Of all the disturbing things said by Arkansas politicians yesterday, I still think the worst was the dismissal by Leslie Rutledge, a woman, of questions about problem pregnancies and the likelihood that women might have to carry unviable fetuses to term at risk to their own health. She wanted to dodge the questions, but finally said, almost angrily I thought, that the law is the law. “Life of the mother” — whatever that may prove to mean — is the only exception.

The life of a mother forced to complete a dangerous pregnancy or to deliver a children soon to die is of no concern to Rutledge, the governor or the 76 representatives and 27 senators who endorsed this legislation. They also have no concern for minors impregnated by their fathers, other rape victims or women who learn of potential health damage from a pregnancy.

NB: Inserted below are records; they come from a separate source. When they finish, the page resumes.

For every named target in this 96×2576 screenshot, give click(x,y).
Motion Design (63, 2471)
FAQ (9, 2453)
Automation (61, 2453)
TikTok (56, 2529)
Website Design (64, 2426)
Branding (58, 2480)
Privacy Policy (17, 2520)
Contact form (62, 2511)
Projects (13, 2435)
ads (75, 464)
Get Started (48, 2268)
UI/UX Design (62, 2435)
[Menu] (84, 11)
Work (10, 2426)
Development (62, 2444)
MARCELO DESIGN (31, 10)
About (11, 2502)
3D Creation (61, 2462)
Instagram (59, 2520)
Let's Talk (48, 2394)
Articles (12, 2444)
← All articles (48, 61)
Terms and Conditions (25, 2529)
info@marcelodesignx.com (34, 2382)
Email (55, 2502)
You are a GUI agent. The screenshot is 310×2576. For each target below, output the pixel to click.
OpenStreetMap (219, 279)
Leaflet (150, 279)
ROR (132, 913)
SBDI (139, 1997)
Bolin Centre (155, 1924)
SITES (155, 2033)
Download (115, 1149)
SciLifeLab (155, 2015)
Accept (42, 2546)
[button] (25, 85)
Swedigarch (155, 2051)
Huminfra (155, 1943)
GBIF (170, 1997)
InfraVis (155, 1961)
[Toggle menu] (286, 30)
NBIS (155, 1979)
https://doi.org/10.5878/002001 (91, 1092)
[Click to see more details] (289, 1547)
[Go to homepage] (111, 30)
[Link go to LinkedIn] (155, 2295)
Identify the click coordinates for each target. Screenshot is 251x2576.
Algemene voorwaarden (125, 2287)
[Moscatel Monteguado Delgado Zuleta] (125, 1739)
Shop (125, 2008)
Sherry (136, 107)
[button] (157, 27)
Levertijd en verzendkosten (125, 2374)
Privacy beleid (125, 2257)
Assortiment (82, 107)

This is “pro-life”? Expect more of this cruelty in the months ahead and the certainty that deaths will follow.

Some words from the Supreme Court dissent, meaningless though they are as a legal matter:

Enforcement of all these draconian restrictions will also be left largely to the States’ devices. A State can of course impose criminal penalties on abortion providers, including lengthy prison sentences. But some States will not stop there. Perhaps, in the wake of today’s decision, a state law will criminalize the woman’s conduct too, incarcerating or fining her for daring to seek or obtain an abortion. And as Texas has recently shown, a State can turn neighbor against neighbor, enlisting fellow citizens in the effort to root out anyone who tries to get an abortion, or to assist another in doing so.

The majority tries to hide the geographically expansive effects of its holding. Today’s decision, the majority says, permits “each State” to address abortion as it pleases. That is cold comfort, of course, for the poor woman who cannot get the money to fly to a distant State for a procedure. Above all others, women lacking financial resources will suffer from today’s decision. In any event, interstate restrictions will also soon be in the offing. After this decision, some States may block women from traveling out of State to obtain abortions, or even from receiving abortion medications from out of State. Some may criminalize efforts, including the provision of information or funding, to help women gain access to other States’ abortion services. Most threatening of all, no language in today’s decision stops the Federal Government from prohibiting abortions nationwide, once again from the moment of conception and without exceptions for rape or incest. If that happens, “the views of [an individual State’s] citizens” will not matter. Ante, at 1. The challenge for a woman will be to finance a dissenting trip not to “New York [or] California” but to Toronto.

Whatever the exact scope of the coming laws, one result of today’s decision is certain: the curtailment of women’s rights, and of their status as free and equal citizens.